─── AVAILABLE DATA ───

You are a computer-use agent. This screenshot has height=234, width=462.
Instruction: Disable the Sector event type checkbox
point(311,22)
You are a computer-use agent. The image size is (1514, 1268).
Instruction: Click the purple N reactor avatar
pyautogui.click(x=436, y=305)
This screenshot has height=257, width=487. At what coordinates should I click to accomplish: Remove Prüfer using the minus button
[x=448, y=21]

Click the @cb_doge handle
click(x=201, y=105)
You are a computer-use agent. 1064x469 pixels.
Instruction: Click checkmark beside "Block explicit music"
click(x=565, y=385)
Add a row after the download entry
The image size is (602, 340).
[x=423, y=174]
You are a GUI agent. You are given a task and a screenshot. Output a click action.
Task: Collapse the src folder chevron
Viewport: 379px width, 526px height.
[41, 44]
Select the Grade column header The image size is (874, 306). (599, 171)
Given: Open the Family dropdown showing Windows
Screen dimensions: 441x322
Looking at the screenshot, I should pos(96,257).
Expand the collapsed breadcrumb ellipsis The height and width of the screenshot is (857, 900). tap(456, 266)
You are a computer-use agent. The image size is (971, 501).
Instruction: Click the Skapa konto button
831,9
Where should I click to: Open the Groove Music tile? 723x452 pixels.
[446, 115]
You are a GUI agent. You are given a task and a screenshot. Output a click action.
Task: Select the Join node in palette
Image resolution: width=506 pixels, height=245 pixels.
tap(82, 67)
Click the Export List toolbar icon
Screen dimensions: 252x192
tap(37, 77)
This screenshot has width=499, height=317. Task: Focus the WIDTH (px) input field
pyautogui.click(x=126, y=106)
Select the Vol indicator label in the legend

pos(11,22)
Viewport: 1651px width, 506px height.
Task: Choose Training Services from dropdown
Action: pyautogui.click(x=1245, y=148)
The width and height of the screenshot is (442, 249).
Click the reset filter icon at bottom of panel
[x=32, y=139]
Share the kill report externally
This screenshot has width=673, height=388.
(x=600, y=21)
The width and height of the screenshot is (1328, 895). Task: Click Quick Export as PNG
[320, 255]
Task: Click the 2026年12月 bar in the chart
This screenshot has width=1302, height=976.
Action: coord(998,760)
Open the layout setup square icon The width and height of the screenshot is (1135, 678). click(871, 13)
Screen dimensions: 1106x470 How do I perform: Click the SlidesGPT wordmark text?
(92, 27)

───

■ **WHAT THE EXERCISE ASKS**: Please copy out the data above exactly.

■ **WRITTEN REPLY**:
You are a computer-use agent. This screenshot has height=234, width=462.
Instruction: Disable the Sector event type checkbox
point(311,22)
You are a computer-use agent. The image size is (1514, 1268).
Instruction: Click the purple N reactor avatar
pyautogui.click(x=436, y=305)
This screenshot has height=257, width=487. At what coordinates should I click to accomplish: Remove Prüfer using the minus button
[x=448, y=21]

Click the @cb_doge handle
click(x=201, y=105)
You are a computer-use agent. 1064x469 pixels.
Instruction: Click checkmark beside "Block explicit music"
click(x=565, y=385)
Add a row after the download entry
The image size is (602, 340).
[x=423, y=174]
You are a GUI agent. You are given a task and a screenshot. Output a click action.
Task: Collapse the src folder chevron
Viewport: 379px width, 526px height.
[41, 44]
Select the Grade column header The image size is (874, 306). (599, 171)
Given: Open the Family dropdown showing Windows
Screen dimensions: 441x322
Looking at the screenshot, I should pos(96,257).
Expand the collapsed breadcrumb ellipsis The height and width of the screenshot is (857, 900). tap(456, 266)
You are a computer-use agent. The image size is (971, 501).
Instruction: Click the Skapa konto button
831,9
Where should I click to: Open the Groove Music tile? 723x452 pixels.
[446, 115]
You are a GUI agent. You are given a task and a screenshot. Output a click action.
Task: Select the Join node in palette
Image resolution: width=506 pixels, height=245 pixels.
tap(82, 67)
Click the Export List toolbar icon
Screen dimensions: 252x192
tap(37, 77)
This screenshot has width=499, height=317. Task: Focus the WIDTH (px) input field
pyautogui.click(x=126, y=106)
Select the Vol indicator label in the legend

pos(11,22)
Viewport: 1651px width, 506px height.
Task: Choose Training Services from dropdown
Action: pyautogui.click(x=1245, y=148)
The width and height of the screenshot is (442, 249).
Click the reset filter icon at bottom of panel
[x=32, y=139]
Share the kill report externally
This screenshot has width=673, height=388.
(x=600, y=21)
The width and height of the screenshot is (1328, 895). Task: Click Quick Export as PNG
[320, 255]
Task: Click the 2026年12月 bar in the chart
This screenshot has width=1302, height=976.
Action: coord(998,760)
Open the layout setup square icon The width and height of the screenshot is (1135, 678). click(871, 13)
Screen dimensions: 1106x470 How do I perform: Click the SlidesGPT wordmark text?
(92, 27)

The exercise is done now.